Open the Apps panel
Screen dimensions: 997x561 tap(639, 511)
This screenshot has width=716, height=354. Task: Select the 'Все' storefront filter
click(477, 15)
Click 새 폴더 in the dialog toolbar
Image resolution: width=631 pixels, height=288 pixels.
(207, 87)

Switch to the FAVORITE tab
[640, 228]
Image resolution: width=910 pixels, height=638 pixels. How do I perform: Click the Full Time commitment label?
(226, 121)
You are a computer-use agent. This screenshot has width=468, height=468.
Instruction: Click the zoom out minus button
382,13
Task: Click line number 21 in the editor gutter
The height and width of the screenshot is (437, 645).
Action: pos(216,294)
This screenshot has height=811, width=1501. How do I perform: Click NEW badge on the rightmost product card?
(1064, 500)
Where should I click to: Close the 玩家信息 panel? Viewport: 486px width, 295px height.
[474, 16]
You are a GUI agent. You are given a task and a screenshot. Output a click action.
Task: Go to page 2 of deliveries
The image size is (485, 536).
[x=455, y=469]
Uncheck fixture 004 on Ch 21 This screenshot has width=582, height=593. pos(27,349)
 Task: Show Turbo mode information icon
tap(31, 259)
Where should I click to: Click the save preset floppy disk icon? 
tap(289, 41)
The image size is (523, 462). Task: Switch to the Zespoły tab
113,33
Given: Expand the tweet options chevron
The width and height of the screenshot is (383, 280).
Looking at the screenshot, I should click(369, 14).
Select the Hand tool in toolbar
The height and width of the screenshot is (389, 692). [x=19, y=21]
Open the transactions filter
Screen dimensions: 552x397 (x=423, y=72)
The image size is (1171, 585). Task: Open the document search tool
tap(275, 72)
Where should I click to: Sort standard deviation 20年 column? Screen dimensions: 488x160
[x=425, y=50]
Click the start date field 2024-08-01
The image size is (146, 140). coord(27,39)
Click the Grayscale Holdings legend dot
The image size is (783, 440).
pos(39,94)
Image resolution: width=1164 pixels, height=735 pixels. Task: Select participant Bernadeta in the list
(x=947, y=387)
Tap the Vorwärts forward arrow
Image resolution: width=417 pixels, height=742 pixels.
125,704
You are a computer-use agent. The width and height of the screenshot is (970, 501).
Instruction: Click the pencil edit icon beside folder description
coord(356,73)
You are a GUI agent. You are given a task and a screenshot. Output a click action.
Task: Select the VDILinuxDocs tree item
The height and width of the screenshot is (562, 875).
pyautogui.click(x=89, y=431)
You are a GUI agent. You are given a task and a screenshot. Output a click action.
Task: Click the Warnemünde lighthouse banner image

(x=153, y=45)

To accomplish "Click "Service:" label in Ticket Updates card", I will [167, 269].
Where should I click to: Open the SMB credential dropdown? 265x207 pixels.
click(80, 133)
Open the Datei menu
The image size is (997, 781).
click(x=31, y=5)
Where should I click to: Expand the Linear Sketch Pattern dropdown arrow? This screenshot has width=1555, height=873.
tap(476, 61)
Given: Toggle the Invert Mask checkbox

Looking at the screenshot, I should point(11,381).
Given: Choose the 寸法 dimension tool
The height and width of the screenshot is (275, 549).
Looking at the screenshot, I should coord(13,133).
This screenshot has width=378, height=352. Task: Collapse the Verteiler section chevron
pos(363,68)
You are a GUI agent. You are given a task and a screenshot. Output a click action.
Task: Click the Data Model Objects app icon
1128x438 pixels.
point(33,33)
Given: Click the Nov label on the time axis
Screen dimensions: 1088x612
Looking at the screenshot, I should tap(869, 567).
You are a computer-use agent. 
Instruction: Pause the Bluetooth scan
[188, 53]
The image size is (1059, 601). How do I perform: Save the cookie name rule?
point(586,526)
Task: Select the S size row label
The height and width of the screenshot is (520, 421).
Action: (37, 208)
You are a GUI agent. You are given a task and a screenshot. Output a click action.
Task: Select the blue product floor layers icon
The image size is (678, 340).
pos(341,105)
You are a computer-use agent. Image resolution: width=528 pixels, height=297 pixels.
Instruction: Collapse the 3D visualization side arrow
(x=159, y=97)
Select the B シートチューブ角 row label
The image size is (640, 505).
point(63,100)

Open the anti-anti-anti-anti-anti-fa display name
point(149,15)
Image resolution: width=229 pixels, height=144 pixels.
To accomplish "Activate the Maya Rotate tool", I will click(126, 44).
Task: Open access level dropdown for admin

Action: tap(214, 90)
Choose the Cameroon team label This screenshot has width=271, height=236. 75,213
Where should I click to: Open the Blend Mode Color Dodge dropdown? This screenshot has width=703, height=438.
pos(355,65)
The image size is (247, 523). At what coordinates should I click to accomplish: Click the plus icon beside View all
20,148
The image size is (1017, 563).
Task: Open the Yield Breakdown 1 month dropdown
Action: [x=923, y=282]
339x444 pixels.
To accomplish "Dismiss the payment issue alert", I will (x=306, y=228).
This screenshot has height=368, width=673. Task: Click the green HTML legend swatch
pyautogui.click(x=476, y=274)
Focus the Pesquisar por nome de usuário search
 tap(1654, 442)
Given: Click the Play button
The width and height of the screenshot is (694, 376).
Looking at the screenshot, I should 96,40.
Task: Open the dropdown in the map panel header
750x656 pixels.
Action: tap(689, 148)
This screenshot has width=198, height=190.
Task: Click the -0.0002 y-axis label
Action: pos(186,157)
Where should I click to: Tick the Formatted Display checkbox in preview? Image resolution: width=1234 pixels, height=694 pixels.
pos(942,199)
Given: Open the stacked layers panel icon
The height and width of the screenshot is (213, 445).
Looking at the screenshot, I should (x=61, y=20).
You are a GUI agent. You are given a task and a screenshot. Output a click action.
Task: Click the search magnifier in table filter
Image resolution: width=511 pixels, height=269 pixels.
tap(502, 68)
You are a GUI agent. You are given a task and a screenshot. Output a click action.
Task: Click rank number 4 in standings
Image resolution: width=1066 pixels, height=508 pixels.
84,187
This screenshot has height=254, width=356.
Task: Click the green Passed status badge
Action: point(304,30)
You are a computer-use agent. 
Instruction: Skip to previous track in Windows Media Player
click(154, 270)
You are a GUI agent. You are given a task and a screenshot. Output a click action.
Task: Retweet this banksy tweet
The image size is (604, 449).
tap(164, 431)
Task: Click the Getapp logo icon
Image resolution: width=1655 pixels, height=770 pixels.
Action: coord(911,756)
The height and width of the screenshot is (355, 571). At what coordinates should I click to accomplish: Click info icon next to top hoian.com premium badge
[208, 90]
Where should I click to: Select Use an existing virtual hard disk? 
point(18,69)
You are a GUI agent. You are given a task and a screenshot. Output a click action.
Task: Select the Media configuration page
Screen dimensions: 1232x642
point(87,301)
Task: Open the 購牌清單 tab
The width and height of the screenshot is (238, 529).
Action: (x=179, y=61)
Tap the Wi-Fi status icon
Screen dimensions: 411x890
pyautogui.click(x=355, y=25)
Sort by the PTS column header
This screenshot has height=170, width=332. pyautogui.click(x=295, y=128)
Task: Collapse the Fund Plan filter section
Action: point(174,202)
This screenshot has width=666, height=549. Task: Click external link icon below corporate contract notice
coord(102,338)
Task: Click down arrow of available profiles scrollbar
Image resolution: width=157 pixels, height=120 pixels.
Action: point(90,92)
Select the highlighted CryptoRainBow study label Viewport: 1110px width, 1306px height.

| Work task |
Look for the string "will" in the entries above. Copy every line that has it.

| Output for this task |
To accomplish "Click "Service:" label in Ticket Updates card", I will [167, 269].
To accomplish "Activate the Maya Rotate tool", I will click(126, 44).
To accomplish "Dismiss the payment issue alert", I will (x=306, y=228).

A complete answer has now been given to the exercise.